Problem to work on ▸ In the answer, each line must appear exactly as in the records, and no picture may appear.

Saved entries ▸
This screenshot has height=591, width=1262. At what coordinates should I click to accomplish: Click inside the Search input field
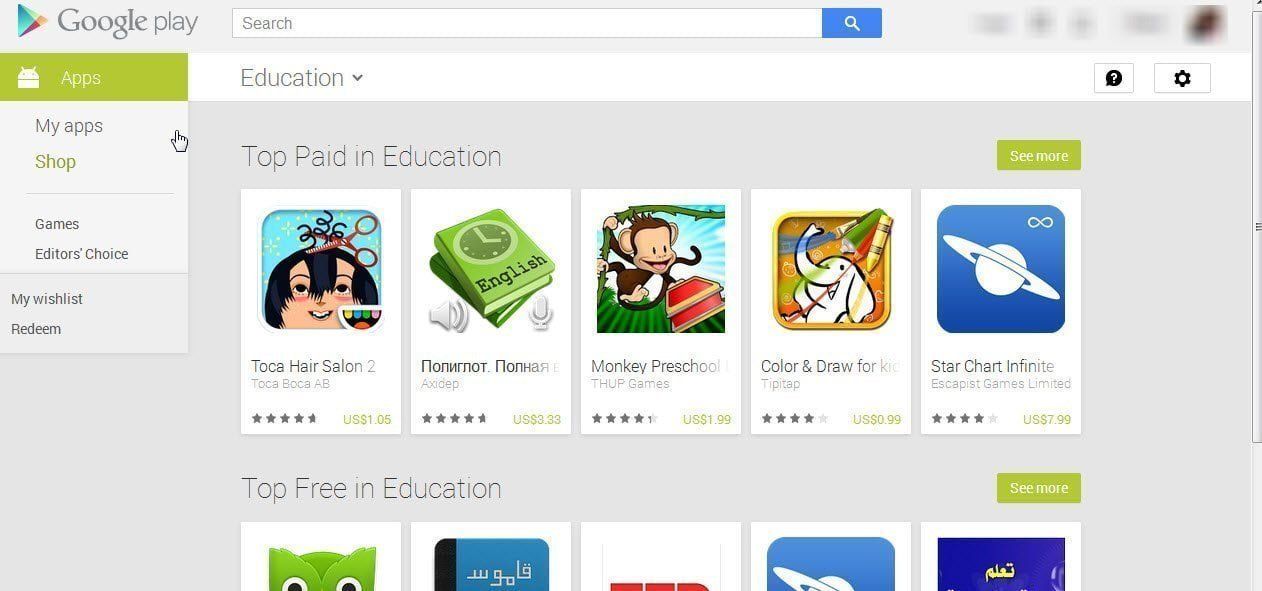pos(527,23)
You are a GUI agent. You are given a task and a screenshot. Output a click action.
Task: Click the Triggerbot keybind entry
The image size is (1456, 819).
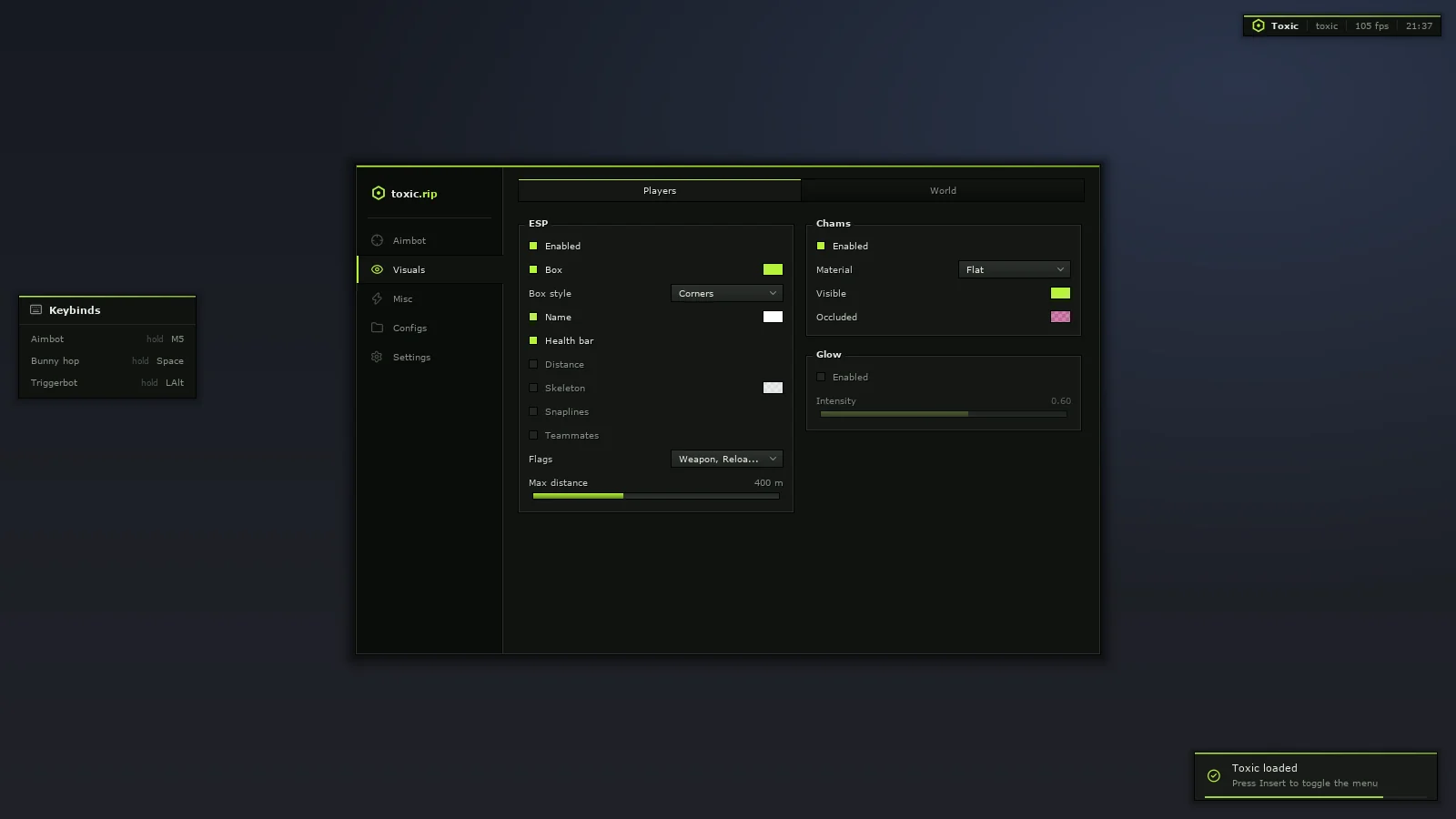[x=107, y=383]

Answer ▸
This screenshot has height=591, width=1262. At what coordinates should I click to accomplish: Click inside the Search input field
pos(527,23)
You are a GUI agent. You are given a task and a screenshot. Output a click action.
Task: Click the Triggerbot keybind entry
The image size is (1456, 819).
[x=107, y=383]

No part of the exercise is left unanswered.